Un ampio studio americano evidenzia che camminare di buona lena, in età avanzata, fa bene al cuore, allontana la disabilità e migliora la qualità della vita
Camminare fa bene, anche negli anni d’argento, farlo ‘velocemente’ è ancora meglio. Un passo un po’ più accelerato del normale sembrerebbe infatti favorire la salute del cuore, abbassando (o allontanando) il rischio di implicazioni correlate. A dimostrare gli effetti dell’attività fisica anche in età avanzata è lo studio randomizzato LIFE (Lifestyle Interventions and Independence for Elders), condotto dall'Università della Florida e pubblicato sulla rivista JAMA, da cui si evince una significativa riduzione delle disabilità motorie e cardiache, anche di grave intensità, a favore di una migliore qualità di vita e un decremento nell’incidenza di mortalità.
LO STUDIO
Oltre 1.600 anziani, di età compresa fra 70 e 89 anni, osservati per quattro anni: è questo il vasto campione di popolazione che ha consentito ai ricercatori americani di dedurre che a fare la differenza in una camminata, meglio se quotidiana, è la velocità di passo. Con ripercussioni positive sullo stato generale di salute. Il podismo rapido è quindi un elisir di lunga vita? Le premesse non consentono di arrivare a cotanta conclusione, ma piuttosto a rendere evidente che l’attività fisica, regolare e dinamica può migliorare nell’anziano alcune condizioni che inlfuiscono sulla qualità di vita.

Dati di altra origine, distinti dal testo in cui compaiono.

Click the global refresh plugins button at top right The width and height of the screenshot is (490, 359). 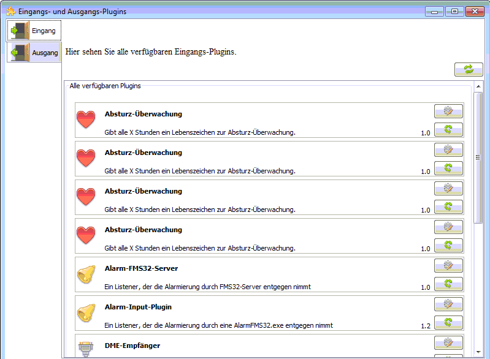click(469, 70)
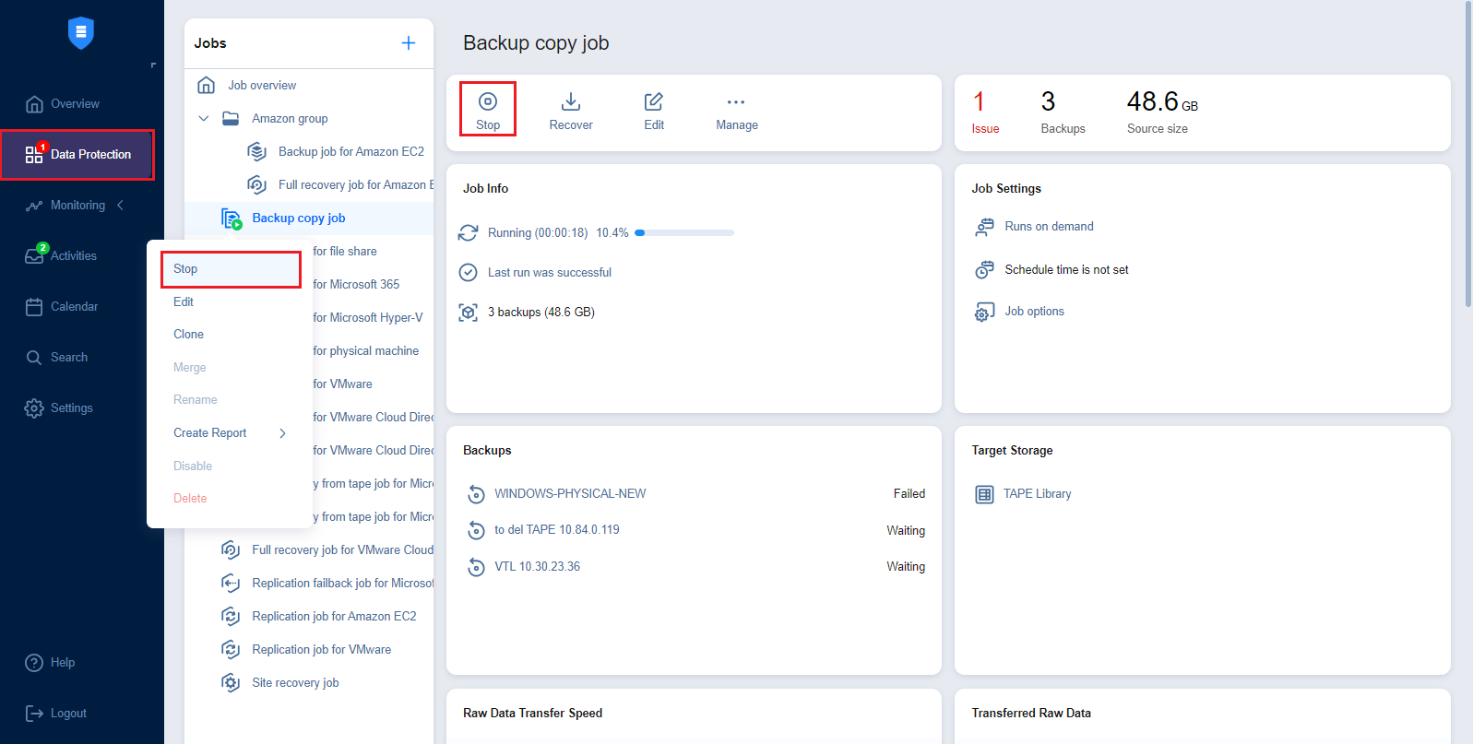Click the Help icon in the sidebar
This screenshot has height=744, width=1473.
pos(34,663)
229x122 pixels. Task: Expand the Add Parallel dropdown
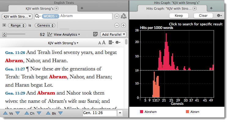(114, 34)
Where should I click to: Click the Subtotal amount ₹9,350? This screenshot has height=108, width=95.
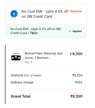coord(77,75)
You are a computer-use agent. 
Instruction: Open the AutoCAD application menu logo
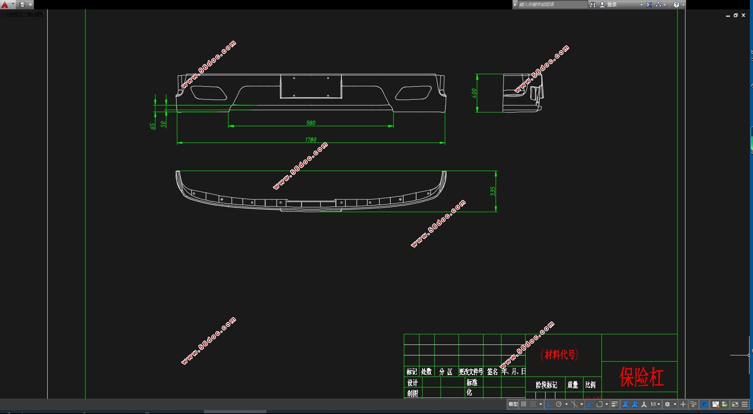click(5, 5)
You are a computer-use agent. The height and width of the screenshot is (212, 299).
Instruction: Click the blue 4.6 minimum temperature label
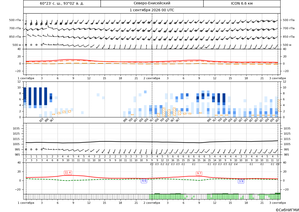144,181
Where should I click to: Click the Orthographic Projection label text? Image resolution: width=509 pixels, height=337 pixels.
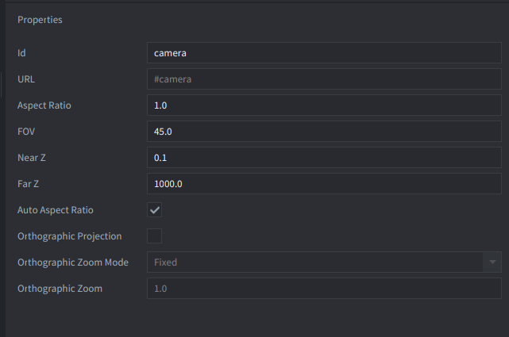point(70,236)
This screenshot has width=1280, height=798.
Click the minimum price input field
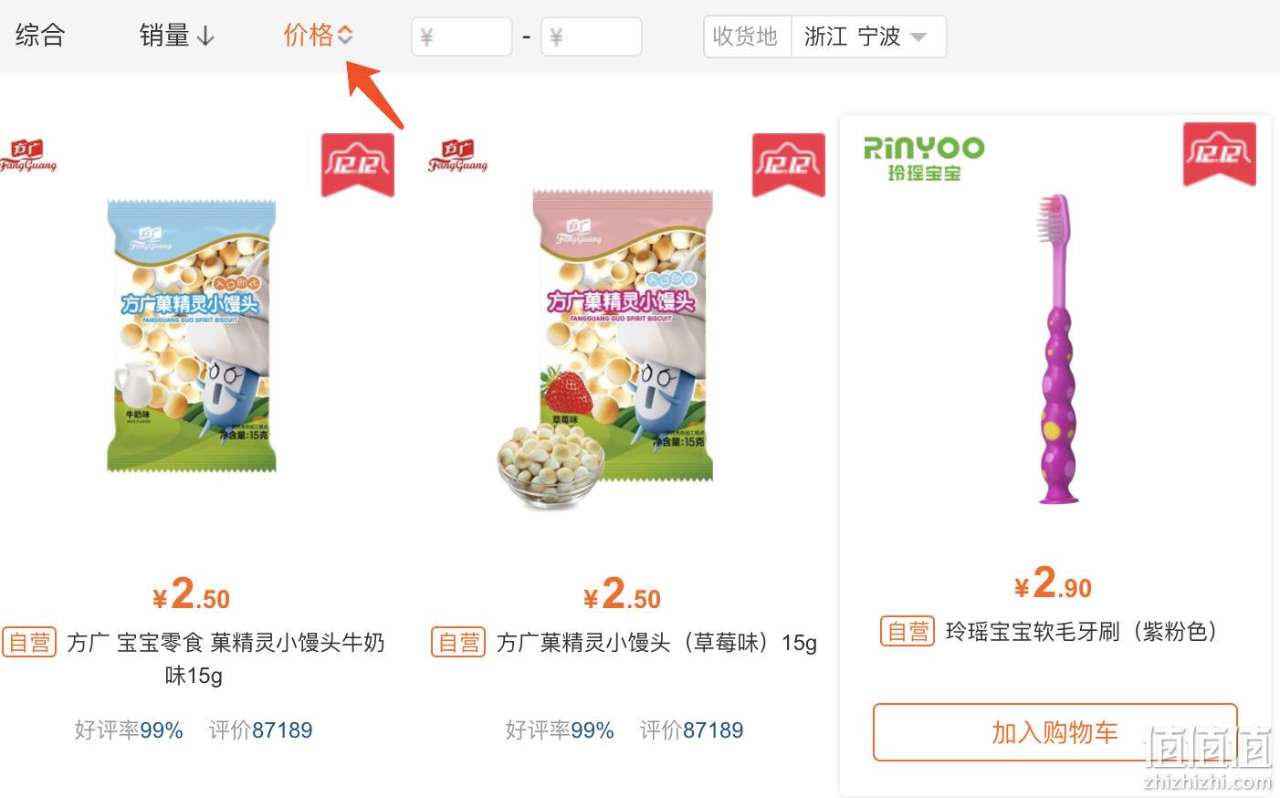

Ovvero meno disabilità e le correlate complicanze di varia intensità e natura, minor probabilità di incorrere in una morte precoce. In buona sostanza, lo studio dimostra che una persona (anziana nel nostro caso) che percorre meno di 0,8 metri al secondo, avrebbe un rischio di morte superiore di più della metà rispetto a chi invece cammina almeno a un metro al secondo. Ancora dallo studio emerge che una attività fisica di circa mezz'ora al giorno sarebbe in grado di ridurre del 18% l'incidenza di disabilità motoria grave, ovvero l'incapacità di camminare per almeno 400 metri, e del 28% l'incapacità permanente di camminare, condizione che affligge milioni di anziani in ogni parte del mondo.
«Poca mobilità - spiega Marco Pahor, Direttore di Ricerca del Dipartimento di Invecchiamento e Geriatria dell'Institute on Aging College of Medicine dell'Università della Florida e autore dello studio - si traduce in un maggior numero di ospedalizzazioni, di un rischio aumentato di malattie cardiovascolari e, nella peggiore delle ipotesi, di un tasso più elevato di mortalità». Con ricadute sensibili anche sui costi di sanità pubblica.
PREVENZIONE
Una terapeutica prevenzione: così può essere considerata, stando ai risultati emersi dalla ricerca americana, l’attività fisica nell’anziano che va coadiuvata e potenziata da una dieta corretta in grado di compensare le carenze nutrizionali tipiche dell’invecchiamento a fronte della disabilità.